(Dataset entries)

▼▼▼

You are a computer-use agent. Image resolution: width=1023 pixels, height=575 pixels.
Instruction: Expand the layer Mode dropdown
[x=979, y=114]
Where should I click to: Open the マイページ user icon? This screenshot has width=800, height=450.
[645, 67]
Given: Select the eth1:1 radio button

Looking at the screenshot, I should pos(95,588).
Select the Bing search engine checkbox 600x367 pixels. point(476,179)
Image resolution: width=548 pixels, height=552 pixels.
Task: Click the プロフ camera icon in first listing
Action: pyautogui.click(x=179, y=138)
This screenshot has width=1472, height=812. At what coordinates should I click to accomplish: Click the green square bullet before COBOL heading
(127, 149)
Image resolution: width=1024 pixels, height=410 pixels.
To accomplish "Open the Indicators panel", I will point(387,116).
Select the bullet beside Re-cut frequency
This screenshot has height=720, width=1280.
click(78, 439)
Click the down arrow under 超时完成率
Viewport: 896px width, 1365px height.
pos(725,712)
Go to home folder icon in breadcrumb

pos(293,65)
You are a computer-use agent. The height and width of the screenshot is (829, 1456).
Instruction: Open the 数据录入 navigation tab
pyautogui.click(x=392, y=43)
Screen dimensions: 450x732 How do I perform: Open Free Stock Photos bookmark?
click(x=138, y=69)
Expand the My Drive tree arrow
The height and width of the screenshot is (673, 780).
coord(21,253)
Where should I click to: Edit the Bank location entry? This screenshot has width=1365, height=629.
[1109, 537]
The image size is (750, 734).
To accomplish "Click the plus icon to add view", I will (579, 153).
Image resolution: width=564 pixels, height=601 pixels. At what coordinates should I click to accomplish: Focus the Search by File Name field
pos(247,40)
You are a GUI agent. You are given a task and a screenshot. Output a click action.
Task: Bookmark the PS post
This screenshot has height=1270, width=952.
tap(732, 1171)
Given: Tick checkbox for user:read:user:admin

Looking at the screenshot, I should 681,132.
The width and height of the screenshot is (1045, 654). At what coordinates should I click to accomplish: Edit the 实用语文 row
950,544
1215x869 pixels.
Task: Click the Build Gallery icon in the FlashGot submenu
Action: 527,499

▲▲▲

What you need to do:
In the records above, locate every line with the string "computer" and copy it.

Response for this exercise:
You are a computer-use agent. Image resolution: width=1023 pixels, height=575 pixels.
You are a computer-use agent. The height and width of the screenshot is (829, 1456).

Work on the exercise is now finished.